By Sophie Kiderlin
Euro zone bond yields nudged higher on Tuesday as investors weighed the longer-term outlook for borrowing, with potential French political risk and German budget and fiscal policy in focus.
Germany's 10-year yield (DE10YT=RR), the benchmark for the euro zone, was last up by around 2.2 basis points to 2.966%, having earlier reached its highest since June 19.
That marked its seventh straight session of gains, after it advanced last week on rising U.S. and Japanese bond yields and owing to investor attention moving to any potential shifts in the borrowing landscape.
Yields had previously been pulling back following the interim U.S.-Iran deal, which sent oil prices lower and eased worries about the war's impact on inflation, growth and central bank interest rates.
However, European Central Bank Governing Council member and Bank of Italy Governor Fabio Panetta on Tuesday said that the outlook for the euro zone economy remains fragile.
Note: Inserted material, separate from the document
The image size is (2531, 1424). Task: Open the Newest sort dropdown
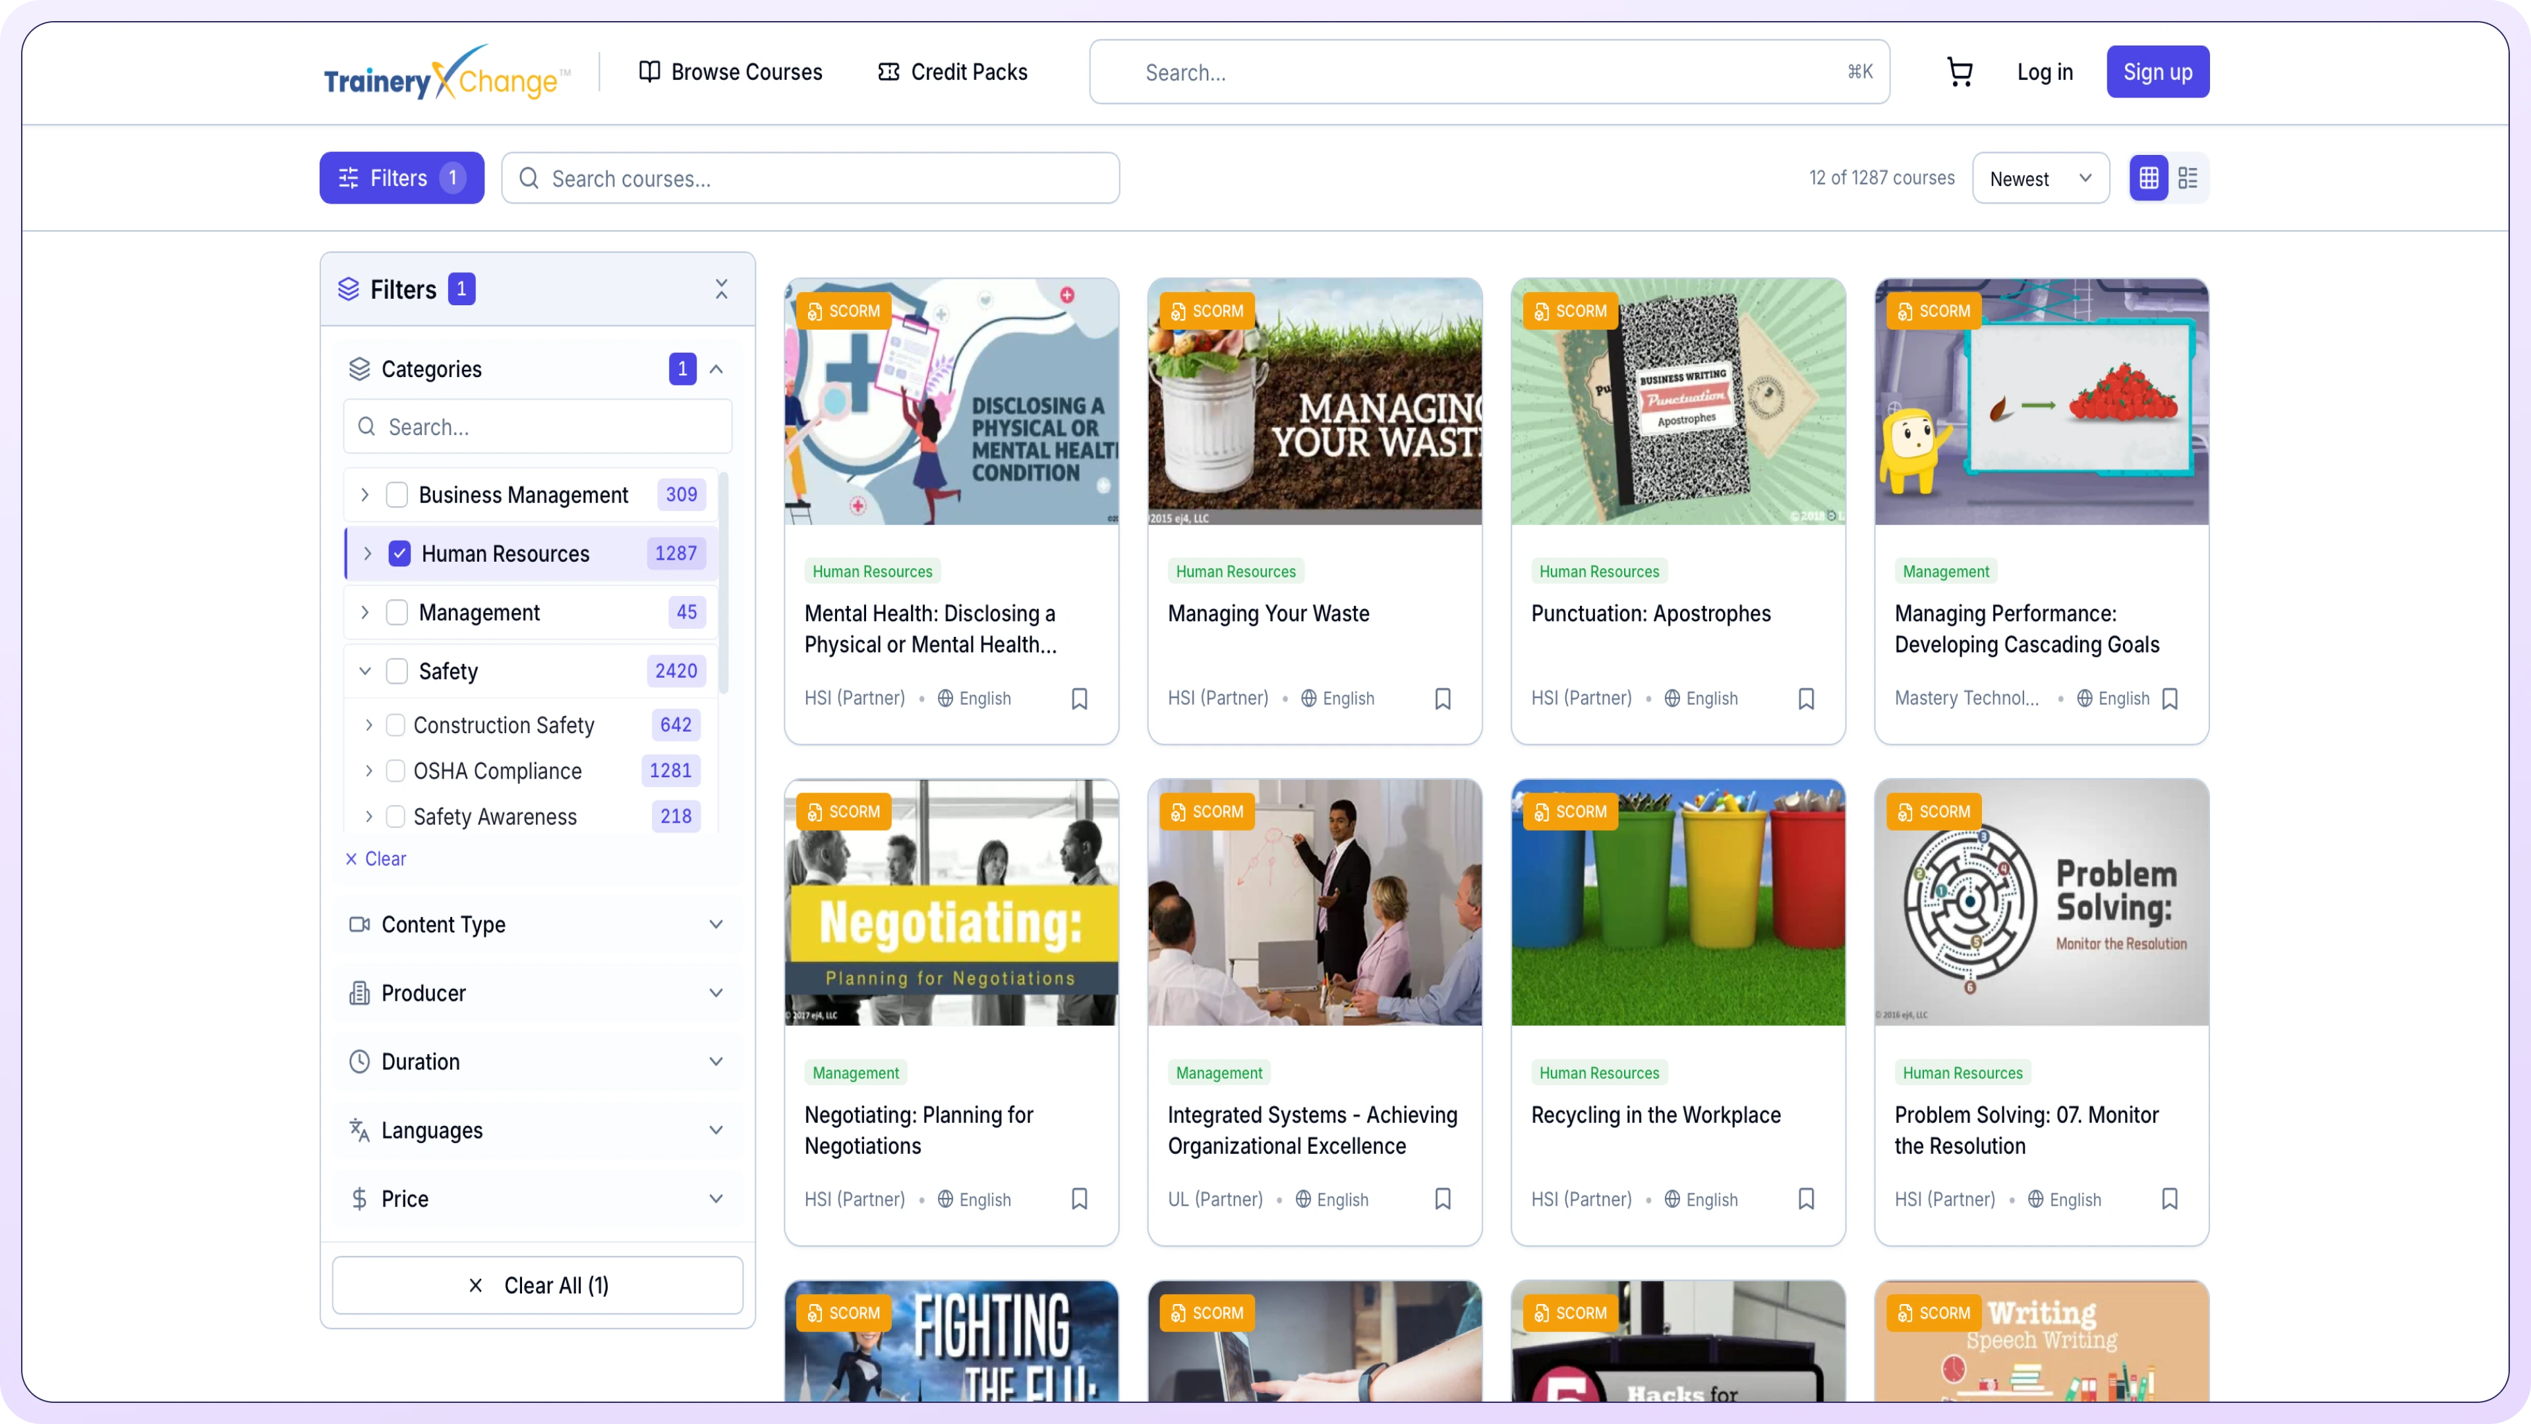[2040, 178]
ECB board member Isabel Schnabel said on Monday that the euro zone's economy was not back to its state before the Iran war despite the drop in oil prices, as core inflation remained strong and price pressures continued.
Money markets are pricing in one more rate increase from the central bank this year.
Germany's 2-year yield (DE2YT=RR), which is more sensitive to interest rate expectations, was last up 2.7 bps to 2.5686%.
FRENCH POLITICS IN FOCUS
Meanwhile, a Paris court will rule on Tuesday on French far-right leader Marine Le Pen's appeal against an election ban for misusing European funds.
The ruling will decide whether Le Pen can run for president in 2027 - with Jordan Bardella otherwise set to become the National Rally's candidate - as the looming election has renewed concerns about French political risk.
Tuesday's verdict itself should, however, have only a limited impact on markets, Francesco Pesole, FX strategist at ING said.
"We suspect OATs and the euro can be seriously unnerved only by a surge in support for left-wing candidates like Jean-Luc Mélenchon at this stage," he said.
"We think markets have largely priced in a Le Pen or Bardella win, and that either would deliver sufficient fiscal prudence to limit bond volatility."
French 10-year bond yields (FR10YT=RR) were last up 1.5 bps to 3.7486%.
Elsewhere, the German cabinet on Monday approved the first draft of the 2027 budget. It allocates total spending of €555.4 billion ($634.2 billion), with total borrowing amounting to €203.6 billion, as Germany boosts investment and defence spending to shield its sluggish economy from war-related energy shocks and years of underinvestment.